Extracting CFO and I/Q imperfections for each packet by computing the Mahalanobis distance to determine “how close the features of the new packet” are to its previously recorded hardware imperfection fingerprint is the next step in fingerprinting and tracking a device.
The researchers said “Also, since BLE devices have temporarily stable identifiers in their packets [i.e., MAC address], we can identify a device based on the average over multiple packets, increasing identification accuracy,”
However, carrying out such an attack in an adversarial situation has numerous challenges, the most significant of which is that the ability to uniquely identify a device is dependent on the BLE chipset used as well as the chipsets of other devices in close physical proximity to the target.
Device temperature, changes in BLE transmit power between iPhone and Android devices, and the quality of the sniffer radio used by the malicious actor to execute the fingerprinting attacks are all key aspects that could affect the readings.
The researchers concluded “By evaluating the practicality of this attack in the field, particularly in busy settings such as coffee shops, we found that certain devices have unique fingerprints, and therefore are particularly vulnerable to tracking attacks, others have common fingerprints, they will often be misidentified,”
“BLE does present a location tracking threat for mobile devices.

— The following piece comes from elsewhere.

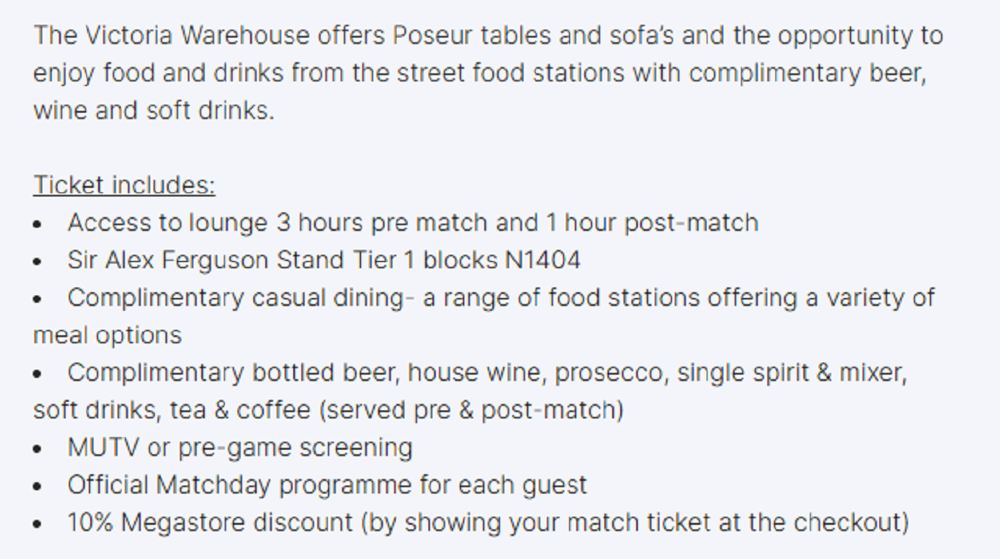Click the Sir Alex Ferguson Stand line
The width and height of the screenshot is (1000, 559).
tap(323, 260)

However an attacker’s ability to track a particular target is essentially a matter of luck.”
Conclusion
Although the researchers’ findings are alarming, they also discovered a number of challenges that an attacker will face in practice. In practice, the Bluetooth fingerprint can be affected by changes in the ambient temperature. Certain devices also send Bluetooth signals of varying degrees of power, which impacts the distance at which these devices may be tracked.
Researchers also point out that their method necessitates a high level of competence from an attacker, therefore it is unlikely to pose a widespread threat to the public today.
Despite the difficulties, the researchers discovered that Bluetooth tracking is likely to be viable for a wide range of devices. It also does not necessitate sophisticated equipment: the attack can be carried out with less than $200 worth of equipment.